Park fell to 6 under when she bogeyed 14 after a drive in the rough but followed with a birdie and then another bogey as part of an up-and-down round.

Lang birdied 14 and 15 and had the low round of the day at 68 to move to 5 under. Lang finished tied for second as an amateur in her first U.S. Open back in 2005 but has only gotten in the top five once since then back in 2010.

''I've been here before and I think you really have to just get to work on what you're doing, because if you spend a lot of time thinking about where you're going to finish, you're going to drop down pretty quick,'' Lang said. ''So just really do like I did today, not look at the scoreboard - it's easier said than done.''

There are several other golfers lurking close enough to make a push on Sunday. Danielle Kang is at 3 under and fellow Americans Cristie Kerr, Stacy Lewis and Kris Tamulis are among seven golfers five shots back at 2 under.

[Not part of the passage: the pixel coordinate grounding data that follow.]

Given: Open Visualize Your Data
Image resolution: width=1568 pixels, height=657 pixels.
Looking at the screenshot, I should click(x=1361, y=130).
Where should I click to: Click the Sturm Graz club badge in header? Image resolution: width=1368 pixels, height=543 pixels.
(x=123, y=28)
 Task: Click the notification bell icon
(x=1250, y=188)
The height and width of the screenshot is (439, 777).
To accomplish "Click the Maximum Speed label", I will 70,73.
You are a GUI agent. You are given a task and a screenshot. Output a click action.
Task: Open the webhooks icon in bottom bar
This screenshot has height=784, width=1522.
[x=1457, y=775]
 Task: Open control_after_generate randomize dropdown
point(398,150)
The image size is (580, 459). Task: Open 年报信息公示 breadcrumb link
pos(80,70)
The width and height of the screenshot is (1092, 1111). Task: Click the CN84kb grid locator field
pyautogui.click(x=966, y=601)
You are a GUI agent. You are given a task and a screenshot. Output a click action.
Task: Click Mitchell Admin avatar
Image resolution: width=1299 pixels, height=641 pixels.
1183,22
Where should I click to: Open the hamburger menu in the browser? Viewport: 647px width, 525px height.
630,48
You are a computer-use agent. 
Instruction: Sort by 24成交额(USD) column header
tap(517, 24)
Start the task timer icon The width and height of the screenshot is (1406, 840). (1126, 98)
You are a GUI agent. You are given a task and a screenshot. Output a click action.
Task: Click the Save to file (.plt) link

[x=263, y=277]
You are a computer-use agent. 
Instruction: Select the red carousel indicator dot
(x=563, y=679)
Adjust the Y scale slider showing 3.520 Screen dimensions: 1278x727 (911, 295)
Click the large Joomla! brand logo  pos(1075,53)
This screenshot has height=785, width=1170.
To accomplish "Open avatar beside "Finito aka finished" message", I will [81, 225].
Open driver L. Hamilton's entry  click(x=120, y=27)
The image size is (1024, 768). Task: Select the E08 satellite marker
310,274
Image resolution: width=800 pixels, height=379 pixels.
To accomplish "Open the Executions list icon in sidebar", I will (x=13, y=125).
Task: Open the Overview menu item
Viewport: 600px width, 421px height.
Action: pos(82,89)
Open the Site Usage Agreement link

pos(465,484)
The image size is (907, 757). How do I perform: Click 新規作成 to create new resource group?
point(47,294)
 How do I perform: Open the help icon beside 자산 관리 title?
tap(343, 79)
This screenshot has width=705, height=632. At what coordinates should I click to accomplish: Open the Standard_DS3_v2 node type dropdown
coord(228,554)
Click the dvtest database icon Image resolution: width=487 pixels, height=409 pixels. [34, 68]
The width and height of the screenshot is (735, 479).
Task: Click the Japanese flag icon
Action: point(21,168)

''There's no doubt I have to shoot at least 4 to 6 under, I'd say tomorrow to have a chance,'' Kerr said. ''It depends on the wind and the weather and the pins. Sometimes they like to set it up easier on Sunday and people get some low scores. I don't know what they're going to do, but I have to be prepared for anything. If the conditions are easier, I have to be prepared to go low.''

The highlight of the day might have been Lee Lopez's ace on the 191-yard, par-3 12th hole. Lopez is at even par for the tournament.